__Collected data entries__.
>>

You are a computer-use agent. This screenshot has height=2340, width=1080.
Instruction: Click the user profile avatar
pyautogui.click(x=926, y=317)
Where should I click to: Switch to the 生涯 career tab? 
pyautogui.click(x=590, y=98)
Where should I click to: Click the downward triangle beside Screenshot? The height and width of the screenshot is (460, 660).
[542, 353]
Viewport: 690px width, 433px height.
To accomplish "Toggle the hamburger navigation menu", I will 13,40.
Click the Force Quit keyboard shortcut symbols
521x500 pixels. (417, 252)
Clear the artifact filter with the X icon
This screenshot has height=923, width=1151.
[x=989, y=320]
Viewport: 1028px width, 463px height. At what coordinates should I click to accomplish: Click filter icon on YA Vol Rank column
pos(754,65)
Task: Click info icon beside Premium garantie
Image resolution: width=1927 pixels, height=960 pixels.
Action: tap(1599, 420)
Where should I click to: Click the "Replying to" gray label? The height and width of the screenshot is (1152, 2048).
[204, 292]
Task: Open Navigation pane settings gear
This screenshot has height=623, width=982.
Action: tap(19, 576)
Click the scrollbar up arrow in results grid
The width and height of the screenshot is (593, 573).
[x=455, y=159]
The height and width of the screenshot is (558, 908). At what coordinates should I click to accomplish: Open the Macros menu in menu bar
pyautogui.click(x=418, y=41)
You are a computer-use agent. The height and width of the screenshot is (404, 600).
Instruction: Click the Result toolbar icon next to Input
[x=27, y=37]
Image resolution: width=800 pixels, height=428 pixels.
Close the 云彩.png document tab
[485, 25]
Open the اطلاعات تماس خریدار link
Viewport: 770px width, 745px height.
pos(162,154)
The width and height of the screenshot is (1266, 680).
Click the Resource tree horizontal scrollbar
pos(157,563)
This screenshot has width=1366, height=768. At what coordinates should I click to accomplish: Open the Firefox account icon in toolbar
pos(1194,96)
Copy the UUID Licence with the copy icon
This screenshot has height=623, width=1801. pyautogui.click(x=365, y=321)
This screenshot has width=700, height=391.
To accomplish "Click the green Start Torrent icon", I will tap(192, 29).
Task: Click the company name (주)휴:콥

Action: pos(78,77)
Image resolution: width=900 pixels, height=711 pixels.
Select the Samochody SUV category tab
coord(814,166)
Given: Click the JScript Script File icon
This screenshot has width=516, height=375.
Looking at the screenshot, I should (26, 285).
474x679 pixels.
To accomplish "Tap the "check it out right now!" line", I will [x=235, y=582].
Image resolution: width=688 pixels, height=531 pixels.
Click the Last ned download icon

<<

Would you please repeat all the entries exactly as written?

You are a computer-use agent. This screenshot has height=2340, width=1080.
Instruction: Click the user profile avatar
pyautogui.click(x=926, y=317)
Where should I click to: Switch to the 生涯 career tab? 
pyautogui.click(x=590, y=98)
Where should I click to: Click the downward triangle beside Screenshot? The height and width of the screenshot is (460, 660).
[542, 353]
Viewport: 690px width, 433px height.
To accomplish "Toggle the hamburger navigation menu", I will 13,40.
Click the Force Quit keyboard shortcut symbols
521x500 pixels. (417, 252)
Clear the artifact filter with the X icon
This screenshot has height=923, width=1151.
[x=989, y=320]
Viewport: 1028px width, 463px height. At what coordinates should I click to accomplish: Click filter icon on YA Vol Rank column
pos(754,65)
Task: Click info icon beside Premium garantie
Image resolution: width=1927 pixels, height=960 pixels.
Action: tap(1599, 420)
Where should I click to: Click the "Replying to" gray label? The height and width of the screenshot is (1152, 2048).
[204, 292]
Task: Open Navigation pane settings gear
This screenshot has height=623, width=982.
Action: tap(19, 576)
Click the scrollbar up arrow in results grid
The width and height of the screenshot is (593, 573).
[x=455, y=159]
The height and width of the screenshot is (558, 908). At what coordinates should I click to accomplish: Open the Macros menu in menu bar
pyautogui.click(x=418, y=41)
You are a computer-use agent. The height and width of the screenshot is (404, 600).
Instruction: Click the Result toolbar icon next to Input
[x=27, y=37]
Image resolution: width=800 pixels, height=428 pixels.
Close the 云彩.png document tab
[485, 25]
Open the اطلاعات تماس خریدار link
Viewport: 770px width, 745px height.
pos(162,154)
The width and height of the screenshot is (1266, 680).
Click the Resource tree horizontal scrollbar
pos(157,563)
This screenshot has width=1366, height=768. At what coordinates should I click to accomplish: Open the Firefox account icon in toolbar
pos(1194,96)
Copy the UUID Licence with the copy icon
This screenshot has height=623, width=1801. pyautogui.click(x=365, y=321)
This screenshot has width=700, height=391.
To accomplish "Click the green Start Torrent icon", I will tap(192, 29).
Task: Click the company name (주)휴:콥

Action: pos(78,77)
Image resolution: width=900 pixels, height=711 pixels.
Select the Samochody SUV category tab
coord(814,166)
Given: Click the JScript Script File icon
This screenshot has width=516, height=375.
Looking at the screenshot, I should (26, 285).
474x679 pixels.
To accomplish "Tap the "check it out right now!" line", I will [x=235, y=582].
Image resolution: width=688 pixels, height=531 pixels.
Click the Last ned download icon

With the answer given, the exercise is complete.